They don’t call it retail therapy for no reason! Accordingly to a study in the US, treating yourself to something nice at the shops has a ‘lasting positive impact on mood’ and leaves ‘few if any negative emotional side-effects’. The study, published in the Journal of Psychology and Marketing in the U.S., concluded: ‘Retail therapy purchases were overwhelmingly beneficial, leading to mood boosts and no regrets or guilt.’
The study noted that 28% of shoppers had purchased something to celebrate an occasion or personal victory and 62% to cheer themselves up. Items bought that have been targeted for a while, wanted and anticipated tend to provide the most happiest.
This same conclusion was reached by Selin Atalay and Margaret Meloy, faculty of HEC Paris and Penn State, respectively. In three separate studies on retail therapy they discovered that subjects used indulgent purchases to elevate their mood, and that participants with a low mood at the outset tend to consume more.
It also appears that retail therapy might not be an out-of-control activity, after all! A group of 69 students were asked to complete a retrospective record of consumption over a two-week period to document purchasing behavior, mood and regrets. The researchers discovered that the items bought to repair mood were around half the value of those bought to celebrate!

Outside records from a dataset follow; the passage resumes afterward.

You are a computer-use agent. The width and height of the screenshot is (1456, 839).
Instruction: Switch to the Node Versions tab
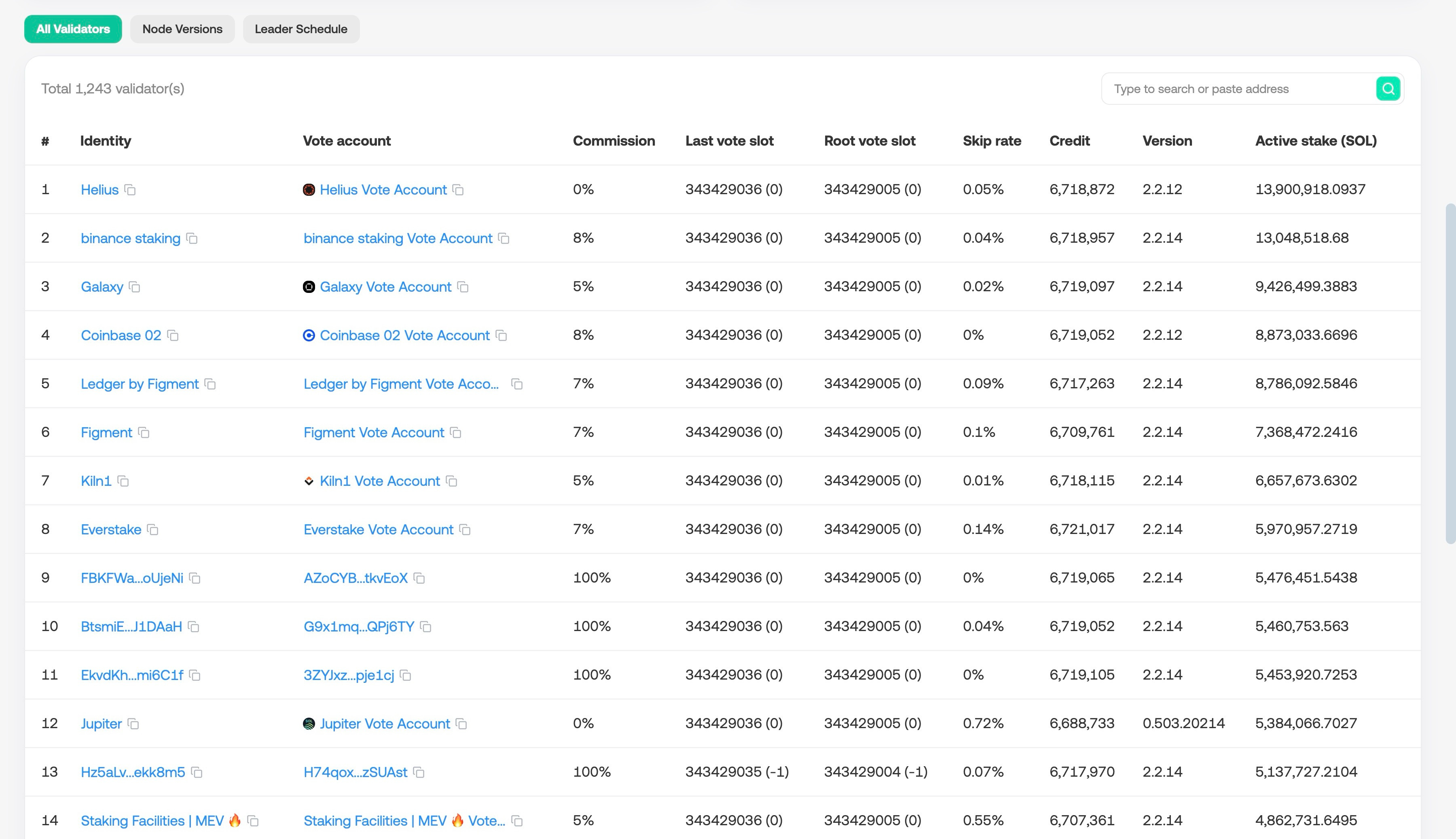point(182,29)
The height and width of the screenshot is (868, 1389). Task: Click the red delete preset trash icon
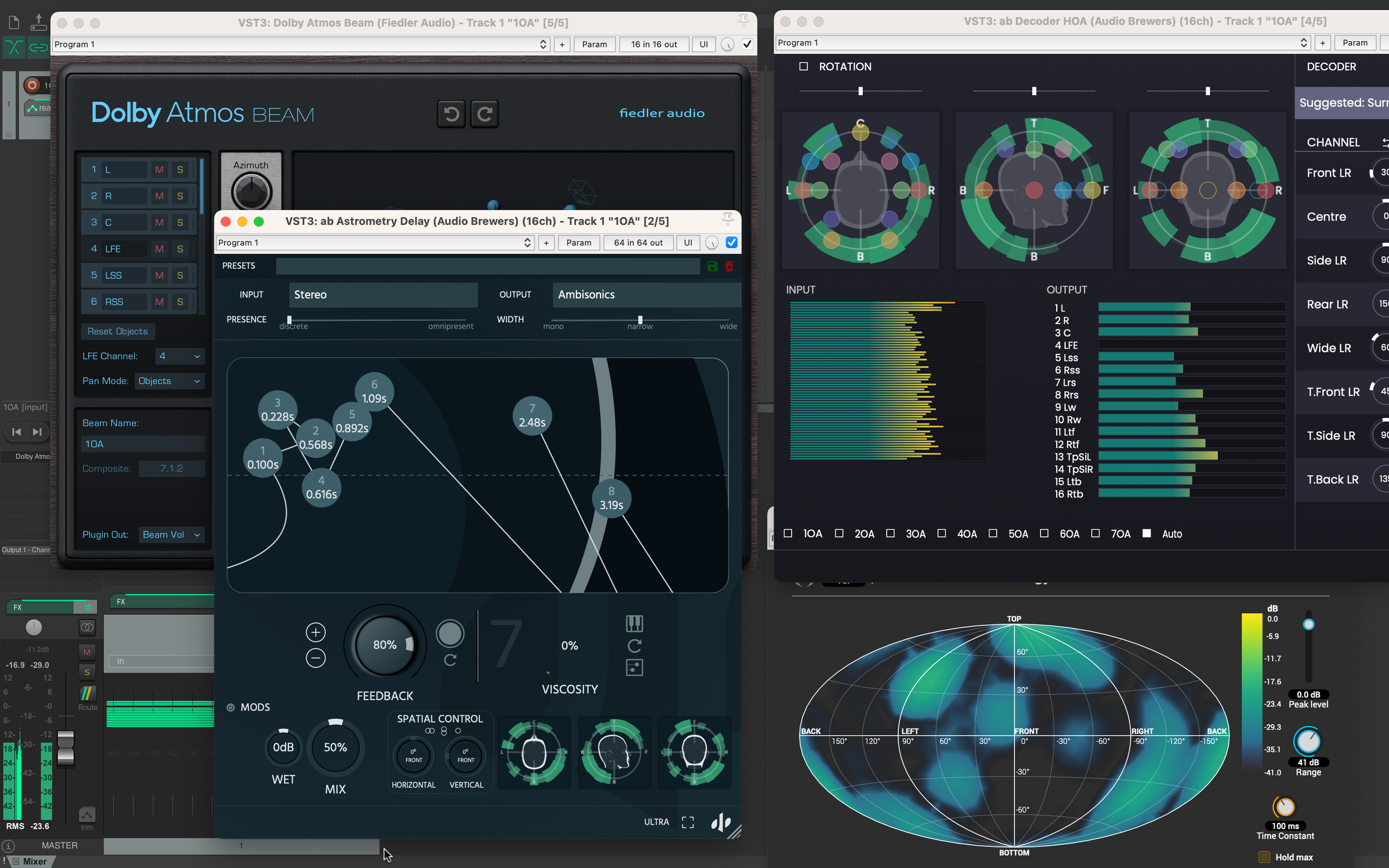[728, 266]
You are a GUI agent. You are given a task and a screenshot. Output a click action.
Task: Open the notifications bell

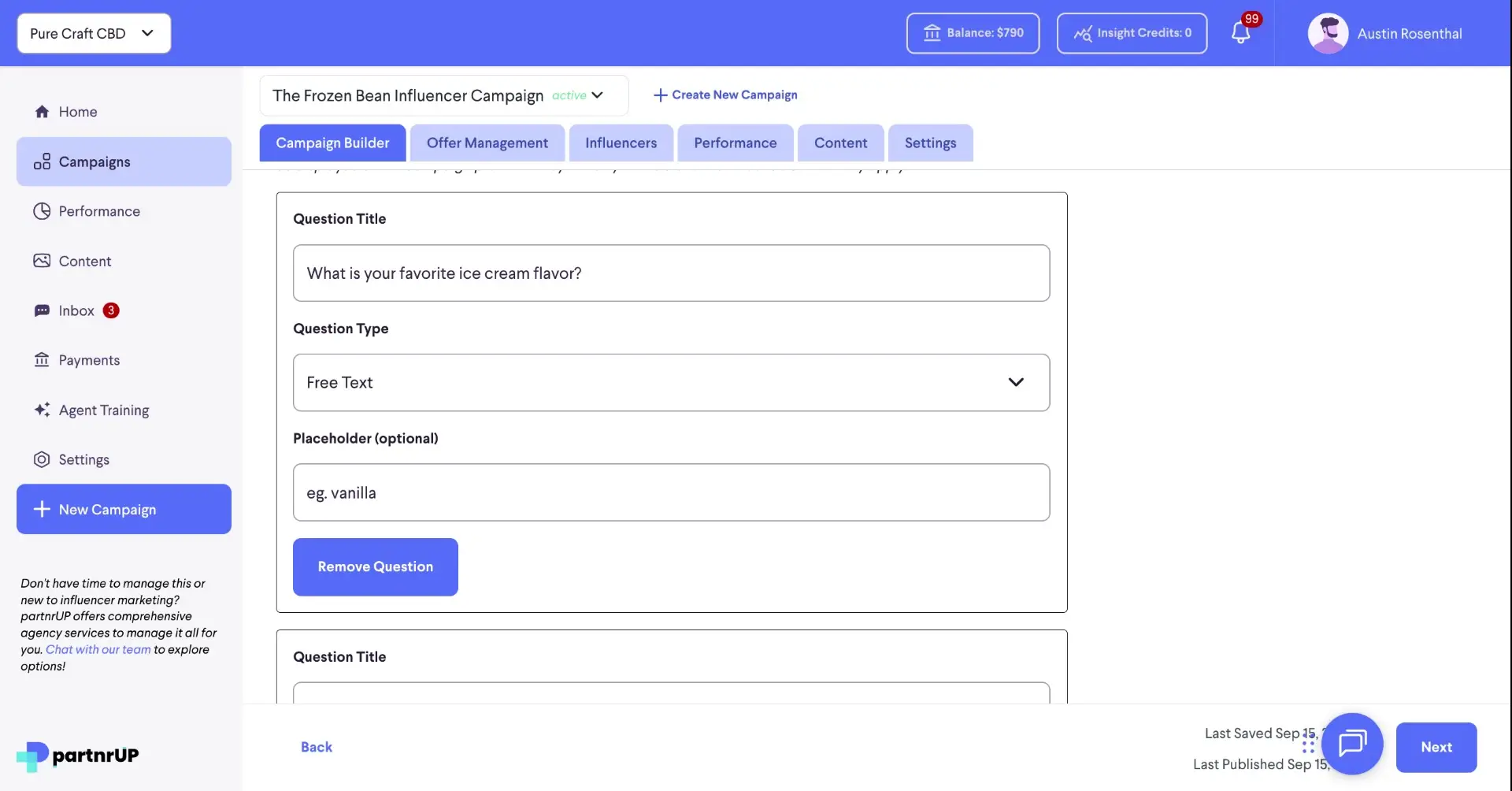(x=1242, y=33)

Finally, in a recent study commissioned by online retailer eBates.com in March 2013, TNS Global found that roughly half of Americans surveyed shopped to improve their mood. Women tend to spend most on clothes and the main reasons cited for engaging in retail therapy were to improve their mood after a bad day at work (18.9%), after hearing bad news (14.6%), and after a fight with their significant other (12.2%)! This led eBates.com CEO Kevin H. Johnson to conclude that “shopping truly is ‘therapy’ for many people, and can help raise one’s spirits after a bad day.” Importantly, the subjects felt that their retail therapy purchases were generally beneficial and that they felt no regret.